The opening lines of Mac Dre’s most famous rap song, “Feelin’ Myself,” go: I’m out of this world, not your run of the mill’n /My name is fur I’m the owner of the building/I’m a stoner and I’m chillin with two bitches like Jack/I pimps and I mac drive a Benz and a ‘lac. There’s some debate as to the real identity of the big stoner who “runs the building” — seemingly a recurring character in Mac Dre’s body of work. Some people think Mac Dre is referring to himself, and that the whole “Feelin’ Myself” rap is really just a form of male preening. Others think “the building” was a giant warehouse on 21st and Union streets, and the “owner” — who isn’t actually a bona fide owner — was Al Lucchesi.

Lucchesi always espoused the latter theory. He had rented studios to Mac Dre for several years, and recruited one of Soundwave’s security guards to back the Vallejo rapper on guitar. Lucchesi wasn’t familiar with Mac Dre’s body of work, but he’d heard about the stoner guy reference from a teenager who hung around Soundwave. “Hey,” the kid said to Lucchesi. “He’s talking about you.” “I haven’t personally verified this yet,” said Lucchesi. “So maybe it’s not substantiated.”

Mac Dre used to rent three studios, said Soundwave building manager John Santos (not the Latin percussionist of the same name). One was for music, and one was for partying. “I don’t know what went on in the third one,” Santos said, adding that after the rapper’s untimely death in 2006, several people had to help clear out his legacy at Soundwave: condoms, alcohol bottles, empty weed baggies, leather couches with used strap-on dildos.
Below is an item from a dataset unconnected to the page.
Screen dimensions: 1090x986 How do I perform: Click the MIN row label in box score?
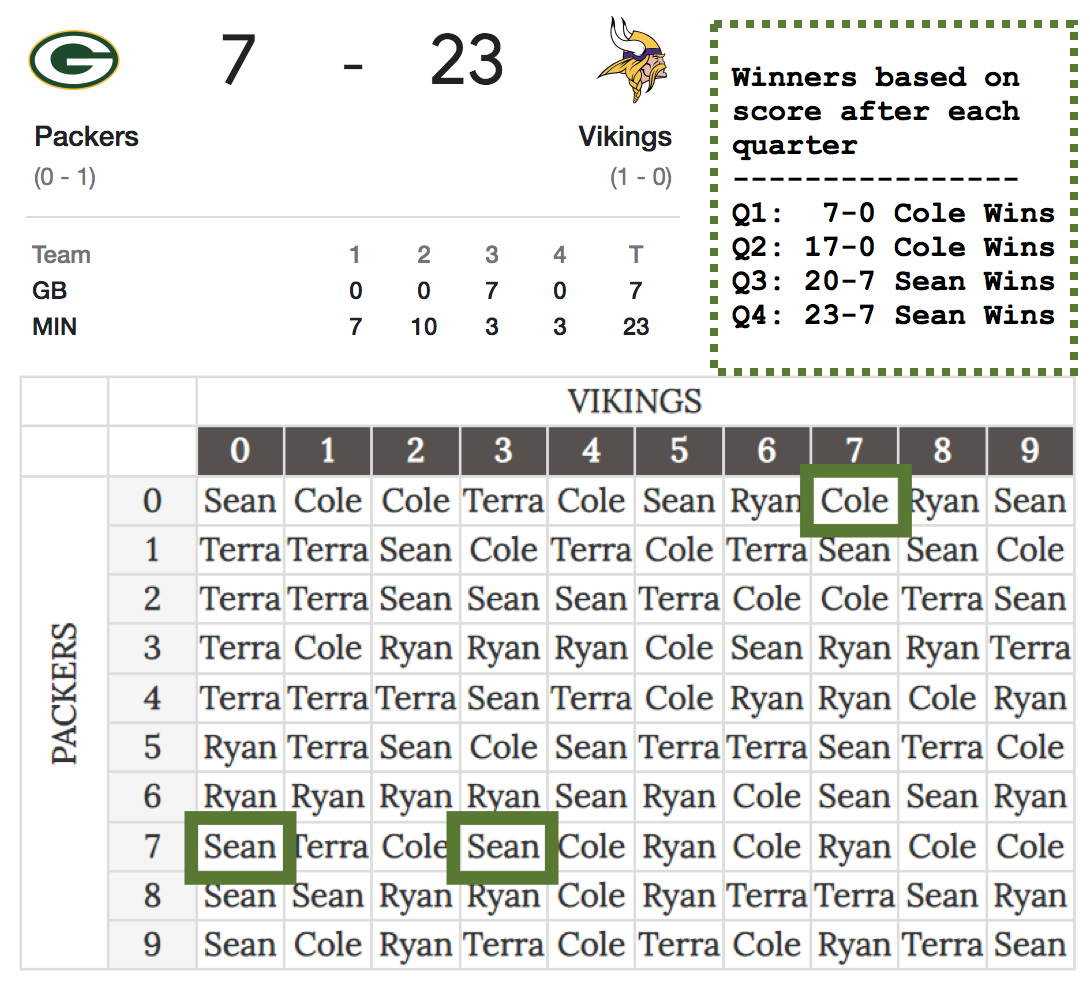(54, 327)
Dre wasn’t the only person using Soundwave for his own nefarious purposes. A few years ago someone tried running a bar out of one of the studios at 21st Street. Lucchesi had to shut it down after getting a call from Nancy Nadel. Lucchesi recalls one incident in which a rap group was using its studio to fence various products; one night, a guy showed up with a truckload of stolen cigarettes. And that wasn’t the worst of it, said Santos. “A couple dudes had rooms for filming porn videos. I don’t know who they were, they all had nicknames,” he added. “They had nothing to do with music.”

“We’re still colonizing down here,” said Lucchesi, patrolling the halls of his 21st Street location on a recent Wednesday night. He points out the building’s various amenities: 165 double-walled rooms; a creaky freight elevator; a security monitor for all the key points in the building, including some of the cars outside. When Lucchesi opened the place in 2002, his first son had just been born. He had a giant three-floor building and 160 rooms to fill, in a part of Oakland that was well shut off from downtown and all residential neighborhoods. “It used to be really wild, wild West,” Lucchesi said.
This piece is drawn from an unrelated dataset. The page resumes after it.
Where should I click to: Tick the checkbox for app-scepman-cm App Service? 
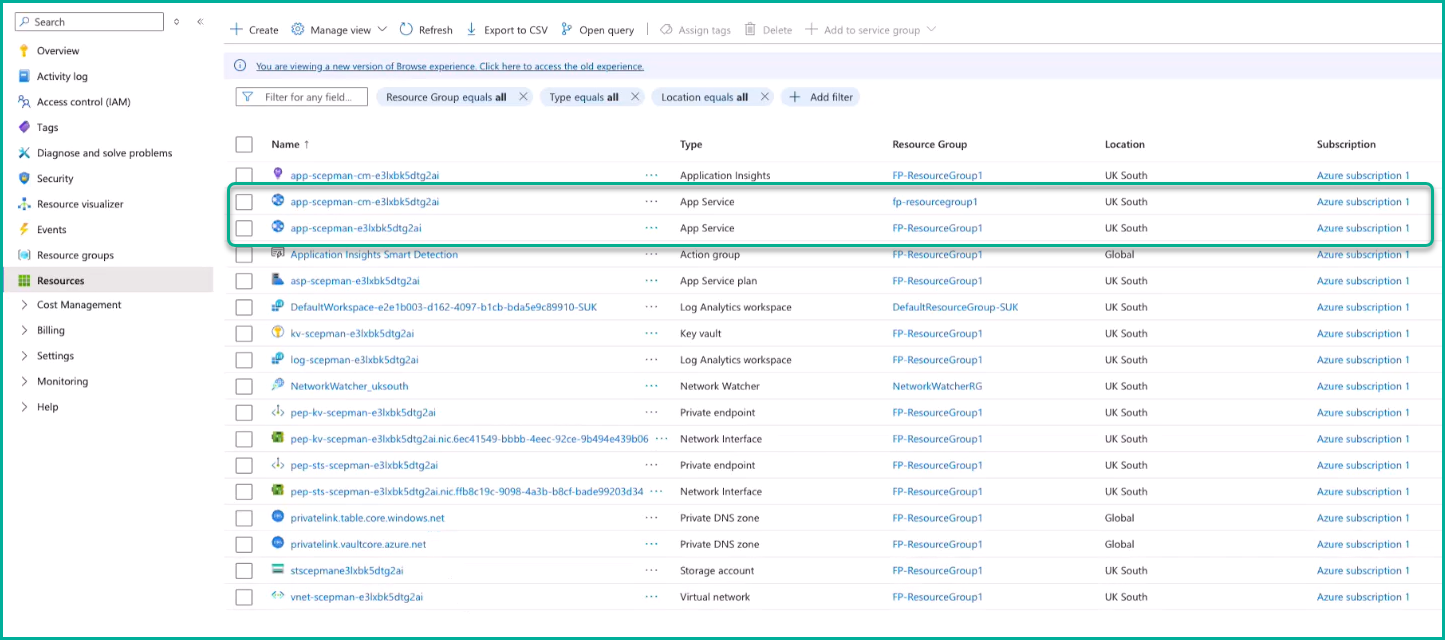(244, 202)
“When it first opened it wasn’t an experiment, but Al was still trying to figure out ‘What I’m gonna let go down, and what ain’t gonna go down,'” said G-Wiz, a hip-hop producer who rents space at Soundwave. Hanging out in the studio’s second-floor office that Wednesday, he and Lucchesi dredge up a history that parallels the development of Oakland’s music scene over the last three decades. In the early ’90s, Jackson Street saw a renaissance of new jack swing and metal. Decades later, the new Soundwave Studios would become a focal point in the era of Mac Dre and hyphy. Then it became a harbinger of new development in West Oakland. After opening the 21st Street studio, Lucchesi joined the board of the West Oakland Commerce Association. He watched the neighborhood turn around as refugees from the San Francisco arts scene began moving in and new businesses began popping up — Soundwave now counts the newly renovated Noodle Factory and popular restaurant Brown Sugar Kitchen among its neighbors.

“I had to impose some Italian order in West Oakland, here,” said Lucchesi, who thinks he’s pretty much got the place under control.

Since moving to 21st Street, Lucchesi has logged two dead bodies and two confirmed conceptions at Soundwave. He thinks they balance each other out.